Could such a pipe, practically be used to generate a flow of air to generate electrical power?
 A: Poiseuille's law will tell you that a pipe of 0.1 m diameter will achieve a flow velocity of around $v=0.1\mathrm{~m/s}$, which is actually more than I expected. For pipes a bit wider than this, the flow will be turbulent (Re>2200), for which you can't apply Poiseuille. For turbulent flow, you can look into the Darcy-Weisbach equation.
The interesting part is to what extent pipe-flow formulas can be applied to such a system. 
One thing to consider is the influence of the Earth's rotation. Your pipe is horizontal, but you don't state whether it's aligned East-West or North-South and at what latitude. The Coriolis acceleration is $a=-2\Omega\times v$, where $\Omega={}$7.3e-5 rad/s is the rotation speed of the Earth. This acceleration is always perpendicular to the pipe, no matter the orientation, so we can forget about it.

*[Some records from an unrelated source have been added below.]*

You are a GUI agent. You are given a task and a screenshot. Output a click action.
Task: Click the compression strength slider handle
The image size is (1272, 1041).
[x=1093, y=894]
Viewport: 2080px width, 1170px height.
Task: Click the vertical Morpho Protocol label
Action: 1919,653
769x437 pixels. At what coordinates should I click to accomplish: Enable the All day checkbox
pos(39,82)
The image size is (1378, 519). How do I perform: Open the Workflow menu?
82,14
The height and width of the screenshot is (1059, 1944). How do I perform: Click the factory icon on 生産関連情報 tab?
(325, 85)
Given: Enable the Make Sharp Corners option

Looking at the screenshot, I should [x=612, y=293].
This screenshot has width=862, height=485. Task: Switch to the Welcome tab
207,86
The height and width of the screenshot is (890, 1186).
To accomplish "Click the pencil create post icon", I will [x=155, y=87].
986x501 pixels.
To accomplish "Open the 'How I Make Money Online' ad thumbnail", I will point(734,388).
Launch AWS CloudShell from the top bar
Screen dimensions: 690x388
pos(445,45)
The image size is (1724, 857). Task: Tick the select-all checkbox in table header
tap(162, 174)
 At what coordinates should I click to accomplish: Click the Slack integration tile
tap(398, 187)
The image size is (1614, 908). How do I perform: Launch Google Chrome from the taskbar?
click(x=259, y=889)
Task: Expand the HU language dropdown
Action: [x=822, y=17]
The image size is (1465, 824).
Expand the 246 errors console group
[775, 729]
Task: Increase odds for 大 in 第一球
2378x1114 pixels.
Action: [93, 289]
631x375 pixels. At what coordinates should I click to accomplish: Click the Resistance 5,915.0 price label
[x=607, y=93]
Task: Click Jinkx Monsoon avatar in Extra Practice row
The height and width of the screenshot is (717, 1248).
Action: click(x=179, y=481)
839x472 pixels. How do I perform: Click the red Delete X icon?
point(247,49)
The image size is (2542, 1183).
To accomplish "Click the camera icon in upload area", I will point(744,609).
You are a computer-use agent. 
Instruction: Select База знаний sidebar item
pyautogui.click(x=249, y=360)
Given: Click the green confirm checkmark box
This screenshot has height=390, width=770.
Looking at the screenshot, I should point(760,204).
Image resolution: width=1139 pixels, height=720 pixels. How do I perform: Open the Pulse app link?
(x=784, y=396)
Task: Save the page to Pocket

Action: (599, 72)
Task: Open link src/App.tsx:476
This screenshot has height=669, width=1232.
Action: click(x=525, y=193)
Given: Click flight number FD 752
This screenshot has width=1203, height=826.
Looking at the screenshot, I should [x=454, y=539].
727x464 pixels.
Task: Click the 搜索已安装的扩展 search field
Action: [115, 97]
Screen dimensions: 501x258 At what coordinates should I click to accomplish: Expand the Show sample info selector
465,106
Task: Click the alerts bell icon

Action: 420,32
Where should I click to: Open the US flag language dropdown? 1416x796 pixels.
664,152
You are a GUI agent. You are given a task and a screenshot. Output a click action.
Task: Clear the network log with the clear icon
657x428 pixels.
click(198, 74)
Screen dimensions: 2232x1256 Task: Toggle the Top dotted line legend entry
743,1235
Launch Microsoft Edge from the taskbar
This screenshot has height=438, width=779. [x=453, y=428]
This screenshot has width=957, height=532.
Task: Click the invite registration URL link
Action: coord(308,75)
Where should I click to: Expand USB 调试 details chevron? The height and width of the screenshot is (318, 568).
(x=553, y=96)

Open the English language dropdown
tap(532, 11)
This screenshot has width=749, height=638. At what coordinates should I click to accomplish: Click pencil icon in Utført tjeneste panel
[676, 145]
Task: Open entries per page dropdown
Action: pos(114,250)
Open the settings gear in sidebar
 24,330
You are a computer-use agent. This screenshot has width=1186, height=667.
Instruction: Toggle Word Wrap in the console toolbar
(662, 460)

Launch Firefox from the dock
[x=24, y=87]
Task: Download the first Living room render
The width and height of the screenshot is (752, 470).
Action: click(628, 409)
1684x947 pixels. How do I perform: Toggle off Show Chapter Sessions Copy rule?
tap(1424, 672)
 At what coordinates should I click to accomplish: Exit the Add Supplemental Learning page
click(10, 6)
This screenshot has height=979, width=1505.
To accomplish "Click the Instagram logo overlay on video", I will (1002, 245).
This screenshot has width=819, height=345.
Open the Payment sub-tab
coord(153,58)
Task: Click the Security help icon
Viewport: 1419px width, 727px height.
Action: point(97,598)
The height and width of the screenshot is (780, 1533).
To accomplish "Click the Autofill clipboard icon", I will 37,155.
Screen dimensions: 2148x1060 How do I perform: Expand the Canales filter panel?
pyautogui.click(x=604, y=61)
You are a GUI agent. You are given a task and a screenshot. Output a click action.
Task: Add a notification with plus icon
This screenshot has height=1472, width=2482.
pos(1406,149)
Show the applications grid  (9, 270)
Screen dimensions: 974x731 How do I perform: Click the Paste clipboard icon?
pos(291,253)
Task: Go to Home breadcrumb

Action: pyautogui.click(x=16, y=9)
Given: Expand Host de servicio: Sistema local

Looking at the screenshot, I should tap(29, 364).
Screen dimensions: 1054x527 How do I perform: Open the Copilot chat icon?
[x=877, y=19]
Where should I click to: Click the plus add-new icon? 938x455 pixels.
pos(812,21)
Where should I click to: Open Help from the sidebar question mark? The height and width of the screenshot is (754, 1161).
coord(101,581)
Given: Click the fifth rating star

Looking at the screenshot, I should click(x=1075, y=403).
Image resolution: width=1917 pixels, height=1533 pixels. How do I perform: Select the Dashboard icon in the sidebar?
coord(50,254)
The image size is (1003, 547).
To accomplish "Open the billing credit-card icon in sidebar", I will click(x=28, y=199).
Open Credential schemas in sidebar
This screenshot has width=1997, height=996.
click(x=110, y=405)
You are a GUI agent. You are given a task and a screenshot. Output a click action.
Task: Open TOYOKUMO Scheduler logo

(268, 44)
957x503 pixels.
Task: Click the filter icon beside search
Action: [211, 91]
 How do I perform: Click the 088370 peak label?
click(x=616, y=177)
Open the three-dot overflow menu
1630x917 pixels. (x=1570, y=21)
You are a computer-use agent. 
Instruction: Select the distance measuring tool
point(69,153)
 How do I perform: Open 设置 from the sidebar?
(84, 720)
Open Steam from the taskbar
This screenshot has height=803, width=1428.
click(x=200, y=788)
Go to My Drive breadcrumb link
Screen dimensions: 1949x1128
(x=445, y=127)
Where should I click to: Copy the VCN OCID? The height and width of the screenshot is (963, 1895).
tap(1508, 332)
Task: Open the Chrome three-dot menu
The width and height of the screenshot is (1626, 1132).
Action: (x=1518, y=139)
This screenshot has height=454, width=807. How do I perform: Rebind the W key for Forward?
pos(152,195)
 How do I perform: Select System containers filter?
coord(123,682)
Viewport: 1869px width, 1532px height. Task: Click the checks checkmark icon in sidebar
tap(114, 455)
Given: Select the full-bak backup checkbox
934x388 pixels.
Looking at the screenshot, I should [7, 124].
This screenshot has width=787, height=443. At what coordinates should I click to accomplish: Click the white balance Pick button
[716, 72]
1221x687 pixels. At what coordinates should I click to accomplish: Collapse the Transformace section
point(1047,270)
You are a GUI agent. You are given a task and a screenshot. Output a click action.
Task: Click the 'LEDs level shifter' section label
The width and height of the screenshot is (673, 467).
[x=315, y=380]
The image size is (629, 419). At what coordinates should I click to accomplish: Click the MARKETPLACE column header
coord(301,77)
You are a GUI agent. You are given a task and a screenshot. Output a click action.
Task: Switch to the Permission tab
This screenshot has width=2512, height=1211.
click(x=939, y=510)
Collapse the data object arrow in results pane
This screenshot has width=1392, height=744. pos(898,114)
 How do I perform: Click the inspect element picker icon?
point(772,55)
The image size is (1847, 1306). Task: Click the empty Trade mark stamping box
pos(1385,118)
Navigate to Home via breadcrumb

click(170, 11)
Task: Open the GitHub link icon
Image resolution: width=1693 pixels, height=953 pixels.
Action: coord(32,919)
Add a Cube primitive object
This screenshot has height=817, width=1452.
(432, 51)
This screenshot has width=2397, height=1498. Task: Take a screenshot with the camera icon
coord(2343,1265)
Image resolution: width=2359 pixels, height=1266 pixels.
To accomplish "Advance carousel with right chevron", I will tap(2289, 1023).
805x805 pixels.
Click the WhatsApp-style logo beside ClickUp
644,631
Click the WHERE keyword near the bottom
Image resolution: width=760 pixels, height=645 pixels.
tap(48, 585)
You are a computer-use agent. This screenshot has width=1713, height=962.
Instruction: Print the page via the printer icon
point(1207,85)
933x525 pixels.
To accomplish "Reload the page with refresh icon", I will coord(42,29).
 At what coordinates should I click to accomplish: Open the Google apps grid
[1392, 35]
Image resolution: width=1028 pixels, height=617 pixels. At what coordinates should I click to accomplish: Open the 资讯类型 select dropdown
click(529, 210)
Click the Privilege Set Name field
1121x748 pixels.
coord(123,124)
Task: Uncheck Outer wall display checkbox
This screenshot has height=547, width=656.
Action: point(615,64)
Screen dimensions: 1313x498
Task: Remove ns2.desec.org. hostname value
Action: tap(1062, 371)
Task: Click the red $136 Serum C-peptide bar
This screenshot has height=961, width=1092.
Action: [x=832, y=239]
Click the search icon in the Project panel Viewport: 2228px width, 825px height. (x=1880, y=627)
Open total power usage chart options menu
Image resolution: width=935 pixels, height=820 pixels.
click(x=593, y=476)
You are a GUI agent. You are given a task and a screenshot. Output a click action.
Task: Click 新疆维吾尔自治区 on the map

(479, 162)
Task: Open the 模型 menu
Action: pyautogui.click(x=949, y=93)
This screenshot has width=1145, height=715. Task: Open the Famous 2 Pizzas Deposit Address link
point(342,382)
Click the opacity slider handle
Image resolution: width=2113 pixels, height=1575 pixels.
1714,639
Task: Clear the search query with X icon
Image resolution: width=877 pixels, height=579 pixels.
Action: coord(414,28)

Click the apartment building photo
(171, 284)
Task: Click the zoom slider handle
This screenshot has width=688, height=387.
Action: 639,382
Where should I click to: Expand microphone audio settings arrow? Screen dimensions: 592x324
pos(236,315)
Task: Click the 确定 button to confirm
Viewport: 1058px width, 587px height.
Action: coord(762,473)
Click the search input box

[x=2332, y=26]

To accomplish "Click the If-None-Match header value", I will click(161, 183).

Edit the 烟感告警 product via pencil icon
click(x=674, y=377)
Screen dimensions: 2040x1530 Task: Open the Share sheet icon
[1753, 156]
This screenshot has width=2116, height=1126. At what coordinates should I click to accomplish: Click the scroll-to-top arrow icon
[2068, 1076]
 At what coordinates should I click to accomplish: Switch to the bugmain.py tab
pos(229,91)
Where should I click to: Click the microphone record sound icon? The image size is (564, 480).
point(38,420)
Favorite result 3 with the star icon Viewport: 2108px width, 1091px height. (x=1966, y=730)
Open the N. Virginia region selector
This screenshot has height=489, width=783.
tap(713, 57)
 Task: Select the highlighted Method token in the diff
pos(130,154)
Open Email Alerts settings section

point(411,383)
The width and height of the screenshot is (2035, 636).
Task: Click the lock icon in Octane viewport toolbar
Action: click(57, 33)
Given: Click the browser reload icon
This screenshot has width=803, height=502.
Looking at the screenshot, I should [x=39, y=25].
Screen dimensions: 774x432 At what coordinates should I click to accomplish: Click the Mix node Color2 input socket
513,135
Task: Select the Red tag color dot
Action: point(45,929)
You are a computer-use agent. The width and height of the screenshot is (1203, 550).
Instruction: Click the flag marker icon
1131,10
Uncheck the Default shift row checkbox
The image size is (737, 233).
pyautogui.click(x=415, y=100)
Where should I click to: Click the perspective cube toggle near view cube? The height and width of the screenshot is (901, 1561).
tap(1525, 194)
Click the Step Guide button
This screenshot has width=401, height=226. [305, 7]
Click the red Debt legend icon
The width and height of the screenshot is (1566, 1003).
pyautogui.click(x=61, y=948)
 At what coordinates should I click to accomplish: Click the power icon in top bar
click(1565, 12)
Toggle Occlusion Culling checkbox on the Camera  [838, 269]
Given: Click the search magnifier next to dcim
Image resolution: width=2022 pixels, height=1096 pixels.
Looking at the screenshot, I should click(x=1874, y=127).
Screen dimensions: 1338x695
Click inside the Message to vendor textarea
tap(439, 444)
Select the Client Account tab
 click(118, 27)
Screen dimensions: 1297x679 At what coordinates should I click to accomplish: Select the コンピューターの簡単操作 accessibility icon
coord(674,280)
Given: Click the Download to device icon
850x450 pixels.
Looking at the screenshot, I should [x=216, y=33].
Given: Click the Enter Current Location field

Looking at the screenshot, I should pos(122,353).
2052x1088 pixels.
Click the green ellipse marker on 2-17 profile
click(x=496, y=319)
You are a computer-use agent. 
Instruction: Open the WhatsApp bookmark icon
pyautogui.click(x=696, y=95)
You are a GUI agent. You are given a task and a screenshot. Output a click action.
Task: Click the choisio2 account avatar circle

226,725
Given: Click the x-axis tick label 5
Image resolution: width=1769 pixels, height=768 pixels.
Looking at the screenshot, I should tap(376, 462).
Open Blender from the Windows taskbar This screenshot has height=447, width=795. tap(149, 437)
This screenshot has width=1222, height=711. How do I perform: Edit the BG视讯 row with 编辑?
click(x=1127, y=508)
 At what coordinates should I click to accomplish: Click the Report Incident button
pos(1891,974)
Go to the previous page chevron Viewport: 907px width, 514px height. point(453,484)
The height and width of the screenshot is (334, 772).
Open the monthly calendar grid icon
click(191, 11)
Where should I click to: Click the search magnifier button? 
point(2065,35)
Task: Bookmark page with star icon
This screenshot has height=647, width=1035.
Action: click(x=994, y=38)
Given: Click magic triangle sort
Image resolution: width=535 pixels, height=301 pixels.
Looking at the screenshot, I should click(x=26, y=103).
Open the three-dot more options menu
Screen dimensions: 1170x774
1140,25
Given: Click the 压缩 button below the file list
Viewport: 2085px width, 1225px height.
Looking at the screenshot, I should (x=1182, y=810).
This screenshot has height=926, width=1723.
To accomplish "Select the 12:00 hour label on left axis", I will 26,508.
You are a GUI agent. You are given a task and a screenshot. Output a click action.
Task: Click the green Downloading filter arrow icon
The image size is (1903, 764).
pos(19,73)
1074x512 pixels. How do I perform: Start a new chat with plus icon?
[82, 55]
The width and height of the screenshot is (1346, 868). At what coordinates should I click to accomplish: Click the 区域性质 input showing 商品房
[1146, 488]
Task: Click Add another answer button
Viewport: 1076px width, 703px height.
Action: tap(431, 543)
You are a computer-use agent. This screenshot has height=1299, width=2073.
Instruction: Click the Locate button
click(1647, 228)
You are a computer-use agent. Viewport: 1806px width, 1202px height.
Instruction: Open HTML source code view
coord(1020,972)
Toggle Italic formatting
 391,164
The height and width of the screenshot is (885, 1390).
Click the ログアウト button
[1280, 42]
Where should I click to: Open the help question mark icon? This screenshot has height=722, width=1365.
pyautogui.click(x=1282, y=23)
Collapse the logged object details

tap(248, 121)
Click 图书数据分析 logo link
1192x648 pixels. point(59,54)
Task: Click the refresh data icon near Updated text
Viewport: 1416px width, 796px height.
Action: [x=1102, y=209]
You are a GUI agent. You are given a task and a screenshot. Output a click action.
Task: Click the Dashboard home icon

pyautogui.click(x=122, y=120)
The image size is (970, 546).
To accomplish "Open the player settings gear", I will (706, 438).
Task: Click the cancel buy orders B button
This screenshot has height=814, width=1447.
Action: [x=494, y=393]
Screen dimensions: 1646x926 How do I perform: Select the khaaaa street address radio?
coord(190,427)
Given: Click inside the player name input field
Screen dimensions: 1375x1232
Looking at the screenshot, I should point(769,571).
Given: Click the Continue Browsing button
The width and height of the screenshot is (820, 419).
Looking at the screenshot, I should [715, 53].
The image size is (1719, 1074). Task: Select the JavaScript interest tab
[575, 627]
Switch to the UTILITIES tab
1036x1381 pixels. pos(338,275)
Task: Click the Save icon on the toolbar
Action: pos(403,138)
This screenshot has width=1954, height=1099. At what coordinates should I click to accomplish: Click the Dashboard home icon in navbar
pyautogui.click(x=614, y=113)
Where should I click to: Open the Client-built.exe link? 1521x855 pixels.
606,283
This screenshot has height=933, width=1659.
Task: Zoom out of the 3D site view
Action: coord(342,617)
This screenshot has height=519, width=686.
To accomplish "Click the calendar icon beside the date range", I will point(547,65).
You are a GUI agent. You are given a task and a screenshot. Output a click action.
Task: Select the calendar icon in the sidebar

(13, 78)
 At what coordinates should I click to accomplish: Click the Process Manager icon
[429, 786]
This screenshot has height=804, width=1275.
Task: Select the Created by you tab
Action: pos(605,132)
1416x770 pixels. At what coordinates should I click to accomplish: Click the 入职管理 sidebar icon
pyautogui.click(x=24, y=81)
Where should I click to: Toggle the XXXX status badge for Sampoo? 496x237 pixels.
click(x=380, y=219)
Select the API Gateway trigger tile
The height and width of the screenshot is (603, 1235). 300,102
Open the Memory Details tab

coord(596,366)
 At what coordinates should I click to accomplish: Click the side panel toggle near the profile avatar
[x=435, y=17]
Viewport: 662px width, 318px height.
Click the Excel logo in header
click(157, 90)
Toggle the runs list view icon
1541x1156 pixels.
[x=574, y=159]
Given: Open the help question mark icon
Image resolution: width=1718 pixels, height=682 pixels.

The next one is the centrifugal acceleration, $a=\Omega^2 R$, where $R$ is the distance to the Earth's axis of rotation. With $R\sim 10^6\mathrm{~m}$, this could be somewhat significant ($a=0.005~\mathrm{m/s^2}$), but you have stated that the tube will follow the sea surface, which is already on a surface line of constant gravitational potential. So, no effect here either.
The difference in air temperature is not relevant either, also because the pipe is on a constant-potential surface; density differences will not lead to buoyant forces.
So, I don't think there are significant forces other than the pressure difference that would affect the flow rate.
And electricity generation you can forget about. The kinetic energy flow in an unrestricted pipe is $P=\pi\rho D^2 v^3/8$, where $\rho$ is the density of air (1.3 kg/m3) and $D$ the pipe diameter. That's $P=4~\mathrm{\mu W}$. And if you put a turbine in the tube, the flow speed will decrease even further.
In general, power-generation schemes where the pressure difference is a given (and available for free) do not benefit from attempts to channel the flow. The kinetic energy of the fluid mass passing through an otherwise unrestricted pipe is a hard upper limit for the amount of power that you can harvest. Any restriction in the pipe, such as nozzles, funnels, and turbines, can only decrease that power, never increase. Unfortunately, every now and then, someone comes up with variations of "funnel the wind into a pipe", tries to patent it and develop it into a product, only to discover that they cannot beat the efficiency of an unshrouded wind turbine for any definition of "efficiency" that matters for practical purposes.